Out with the Mold
“This used to be my saying.”
My LA Spiritual Sister liked the quote and responded, “it’s still mine.” She still uses this quote today? I thought. “’I’m pretty sure I would still use the quote now. But I haven’t said it in a long time because I am surrounded by people whose opinions I value.” When was the last time I used those words?
College was an odd time for me. It took time to adjust to a new setting. It didn’t help that I wanted to be in California at film school. I was in Arizona thinking of ways to get to film school. For the first time started to explore my ethnic identity, which for the first time made me feel like a minority. So, I joined a Latina organization and other multicultural organizations. At first I felt at home because I surrounded by a group of people who understood me (or so I thought) and my culture. Over time, I saw how different I was and at times felt judged by those woman. I felt even like a minority of the minority. I was still surrounded by people whose energy didn’t match mine.
Those women were drama.
I used to laugh to myself as I saw or heard them talk about the drama that they allowed into their life. Many times I’d roll my eyes in my mind or shake my head. I remember I’d tell people, when I asked for your opinion it is because I valued it. I rarely asked for others opinions and I’d never asked those women for their opinion.

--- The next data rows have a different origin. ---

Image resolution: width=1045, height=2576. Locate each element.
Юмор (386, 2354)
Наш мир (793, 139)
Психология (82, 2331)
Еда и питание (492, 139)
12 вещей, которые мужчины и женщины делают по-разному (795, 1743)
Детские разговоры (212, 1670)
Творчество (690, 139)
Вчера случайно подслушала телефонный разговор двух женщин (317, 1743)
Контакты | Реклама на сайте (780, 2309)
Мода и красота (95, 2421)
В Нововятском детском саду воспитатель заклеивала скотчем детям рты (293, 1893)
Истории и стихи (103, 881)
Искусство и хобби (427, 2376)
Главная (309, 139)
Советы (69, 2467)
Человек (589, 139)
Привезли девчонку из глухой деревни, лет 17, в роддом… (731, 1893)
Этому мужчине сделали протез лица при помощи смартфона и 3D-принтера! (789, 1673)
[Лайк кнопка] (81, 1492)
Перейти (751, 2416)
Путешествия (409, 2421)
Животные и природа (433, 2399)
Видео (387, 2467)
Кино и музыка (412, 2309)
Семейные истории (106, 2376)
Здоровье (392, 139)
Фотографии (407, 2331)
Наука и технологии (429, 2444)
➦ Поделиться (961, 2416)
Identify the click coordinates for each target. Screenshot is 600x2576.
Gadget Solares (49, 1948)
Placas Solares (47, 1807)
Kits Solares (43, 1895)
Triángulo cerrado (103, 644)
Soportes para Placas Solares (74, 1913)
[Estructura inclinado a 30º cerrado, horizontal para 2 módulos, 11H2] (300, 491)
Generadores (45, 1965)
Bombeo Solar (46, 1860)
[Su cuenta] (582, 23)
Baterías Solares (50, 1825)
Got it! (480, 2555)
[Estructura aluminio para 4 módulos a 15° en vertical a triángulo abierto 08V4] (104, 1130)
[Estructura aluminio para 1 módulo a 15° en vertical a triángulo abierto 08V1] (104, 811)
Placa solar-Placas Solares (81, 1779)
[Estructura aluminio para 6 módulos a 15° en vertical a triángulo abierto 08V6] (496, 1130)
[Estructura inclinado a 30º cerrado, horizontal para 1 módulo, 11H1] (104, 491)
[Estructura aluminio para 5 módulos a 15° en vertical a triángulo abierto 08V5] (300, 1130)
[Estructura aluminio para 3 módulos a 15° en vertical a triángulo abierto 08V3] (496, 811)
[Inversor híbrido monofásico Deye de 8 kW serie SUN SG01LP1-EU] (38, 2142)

I never fully trusted them. I never fully belonged with them. I didn’t care to seek out their company. Mix alcohol with women who are drama and you’ve got more drama.
My sister aka the doc student was getting her masters in education at the time. One of her mentors told her that each year she reflects on her year and thinks about the people in her life. She let’s go of one friend who is holding up the values of friendship. I have since adopted her practice. Over time I let go of multiple friends at the end of each year. And then I started walking away from friendships mid-year. I even created a saying:
Friends should support you or leverage you forward, not hold you down, push you back or make you flat line. If they do, you need to let them go or walk away.
There are people that are draining and addicted to drama. If you befriend them, they will drain you and bring drama into your life.
I have come to realize that life isn’t hard. We make it hard.
My life has gotten a lot lighter as the result of letting go and I have so many more stories that I can write about on the topic. This practice may sound harsh, but it is necessary for me to keep my energy for people who are worth my time and energy.
It’s been a long time since I’ve had to let go of friendships in this way. I now allow friends to re-enter my life if they are mature and willing to be an equal in our friendships with both time and energy.
Recently a friend asked if he should keep his ex-girlfriend in his life who brings more heartache into his life then I happiness. I told him did I tell you of my practice of letting people go? He asked “you think I should let her go?” I said “let me tell you the saying and you can decide.” He was delighted at the thought. I said: “Friends should support you or leverage you forward, not hold you down, push you back or make you flat line. If they do, you need to let them go.”